### What is needed
In the TexSoup issue below, what error message did the parser report for the nested equation test case?

### Supplied text
Issue parsing nested equation / scalebox / cases + need for more detailed error messages
tvercaut opened this issue · 1 comments
tvercaut commented
I am trying to extract the title, author and abstract of a number of latex files. TexSoup has proven very useful for this purpose already.
While doing so, I however stumbled on an issue to parse a complex nexted expression involving an equation, a scalebox and a cases environment. Below is a small test case to reproduce:
#!/usr/bin/env python3
from TexSoup import TexSoup
tex_doc = r"""
\documentclass{article}
\usepackage{graphicx}
\begin{document}
\begin{equation}
\scalebox{2.0}{$x =
\begin{cases}
1, & \text{if } y=1 \\
0, & \text{otherwise}
\end{cases}$}
\end{equation}
\end{document}
"""
soup = TexSoup(tex_doc)
print(list(soup))
It took me a while to find out the offensice code as teh error message only said:
EOFError: Expecting $. Reached end of file.
For my use case, the following things would have been very useful:
- allow TexSoup to ignore parsing errors and continue (as I would assume the title, abstract and authors should already have been parsed correctly when this error was encountered)
- provide a more detailled error message including for example the location of the start of the offensive expression
alvinwan commented
Thanks for the feedback! Adding a fault-tolerant flag to merge soon. Have also amended several of the most common parse errors to be more informative (including line no and offset)

### Given data
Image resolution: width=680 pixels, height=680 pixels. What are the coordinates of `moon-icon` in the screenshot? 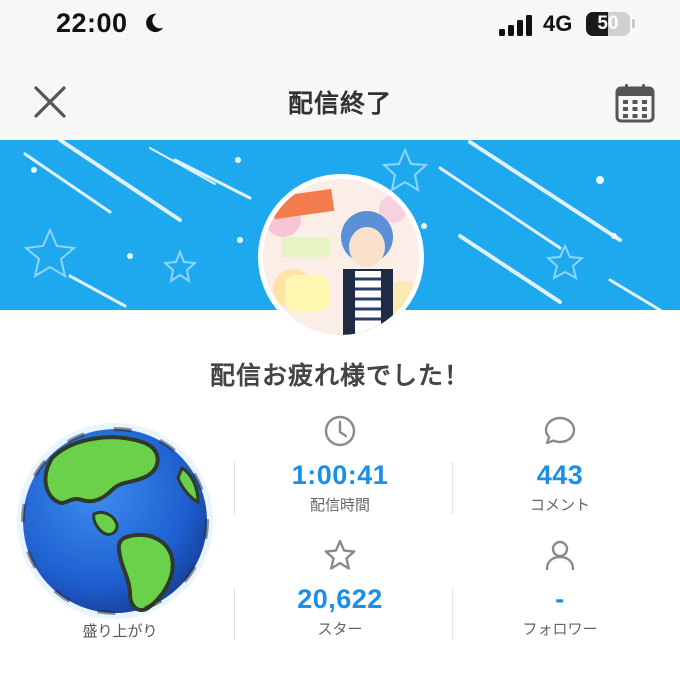 It's located at (155, 23).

### Response box
EOFError: Expecting $. Reached end of file.